Les retours de rendement sont pour le moment similaires du côté de l’Allemagne et de la Roumanie et la production européenne pourrait même être supérieure à 20 millions de tonnes, contre 17,8 millions de tonnes l’an passé au sein de l’Union européenne incluant le Royaume-Uni. Cette production viendra compenser un potentiel en forte baisse en Ukraine à seulement 3,2 millions de tonnes, qui pourrait être encore une fois revu à la baisse au vu des récentes conditions climatiques. Enfin les opérateurs seront attentifs au retour à la normale des flux à Moselle, après l’incident endommageant une écluse.

La macroéconomie soutient un très léger rebond du soja

Les tourteaux de soja marquent pour la première fois depuis des mois un très léger rebond de + 5 €/t à Montoir, pour s’afficher à 307 €/t. Plusieurs facteurs macroéconomiques ont pu favoriser ce regain de fermeté, avec tout d’abord une chute de l’euro-dollar à 1,163. Mais les opérateurs sont surtout tournés vers les annonces attendues ces prochains jours, des droits de douane américains pour les exportations européennes. Il ne fait nul doute que le Vieux continent imposera à son tour des droits si nécessaire, qui pourront alors avoir un impact sur le flux des importations de tourteaux américains. L’Europe pourra toutefois facilement compenser avec des origines d’Amérique du Sud et ainsi préserver un niveau d’imports régulier.

Du côté des huiles, la fermeté est de mise, entraînée par l’huile de palme. L’huile de soja à la Bourse de Chicago marque quant à elle un plus haut depuis l’été 2023. Les bonnes perspectives d’incorporation soutiennent ce marché, à l’heure où les stocks aux États-Unis sont ressortis sous les attentes dans le rapport mensuel de la Nopa en début de semaine. La fermeté des huiles végétales incite les triturateurs à maintenir une activité soutenue, ce qui continuera d’alimenter le marché des tourteaux, en exerçant une pression baissière.

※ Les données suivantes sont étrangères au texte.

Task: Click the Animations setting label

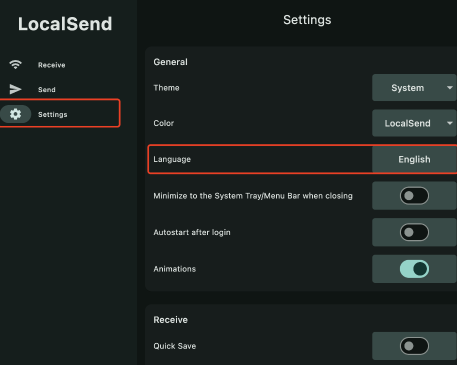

(1) Argus Media, société spécialisée dans le suivi des marchés des matières premières, nous livre son analyse agricole hebdomadaire.

(2) À suivre : Évolution de la parité euro-dollar ; Négociations entre l’Europe et les États-Unis sur les tarifs ; Évolution de la météo en Australie ; Poursuite des moissons en mer Noire, Europe et en Amérique du Nord ; Évolution de la position des fonds, tant à Chicago que sur Euronext.